→ To do:
A: In the Go concurrency text below, why do the other in-flight requests abort when one of the three concurrent requests fails? Answer in one to three sentences.
B: List every package imported in the graceful shutdown example of the Go concurrency text below.
C: Decide whether each statement agrees with the Go concurrency text below. Answer yes or no for each, and quote the deciding words of the text.
(i) The worker's channel is created with a buffer of 100.
(ii) The HTTP server listens on port 9090.
(iii) The program asks to be notified of SIGINT and SIGTERM.

→ Text shown:
══════

Three concurrent requests share r.Context(). If any fails or the client disconnects, the group's context cancels, and the other in-flight requests abort. The mutex protects the result map.

Example 5 — Graceful shutdown with background workers¶

package main

import (
    "context"
    "log"
    "net/http"
    "os"
    "os/signal"
    "sync"
    "syscall"
    "time"
)

type Worker struct {
    ch   chan string
    done chan struct{}
}

func (w *Worker) Run() {
    defer close(w.done)
    for msg := range w.ch {
        log.Println("processing:", msg)
        time.Sleep(time.Second) // simulate work
    }
}

func (w *Worker) Stop() {
    close(w.ch)
    <-w.done
}

func main() {
    worker := &Worker{ch: make(chan string, 100), done: make(chan struct{})}
    go worker.Run()

    srv := &http.Server{
        Addr: ":8080",
        Handler: http.HandlerFunc(func(w http.ResponseWriter, r *http.Request) {
            select {
            case worker.ch <- r.URL.Path:
                w.Write([]byte("queued"))
            case <-r.Context().Done():
                return
            }
        }),
    }

    var wg sync.WaitGroup
    wg.Add(1)
    go func() {
        defer wg.Done()
        if err := srv.ListenAndServe(); err != http.ErrServerClosed {
            log.Fatal(err)
        }
    }()

    sigCh := make(chan os.Signal, 1)
    signal.Notify(sigCh, syscall.SIGINT, syscall.SIGTERM)
    <-sigCh
    log.Println("shutdown initiated")

══════

→ Data segment:
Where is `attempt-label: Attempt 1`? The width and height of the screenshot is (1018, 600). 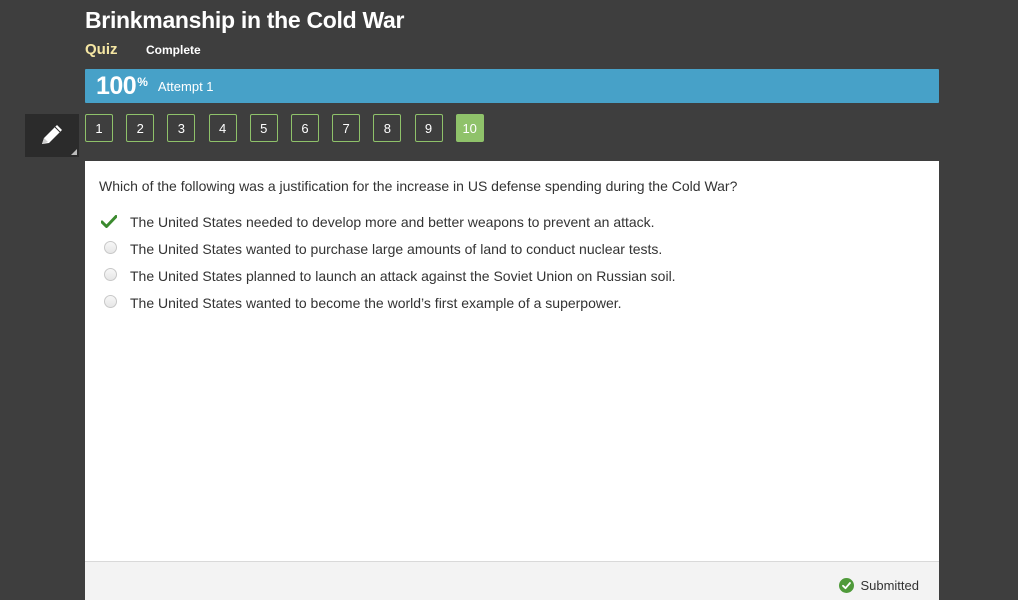 attempt-label: Attempt 1 is located at coordinates (186, 86).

══════

→ Solutions:
A: The three concurrent requests share r.Context(). If any of them fails or the client disconnects, the group's context cancels, and that cancellation aborts the other in-flight requests.

B: context, log, net/http, os, os/signal, sync, syscall, time

C:
(i) Yes: "make(chan string, 100)"
(ii) No: "Addr: ":8080","
(iii) Yes: "signal.Notify(sigCh, syscall.SIGINT, syscall.SIGTERM)"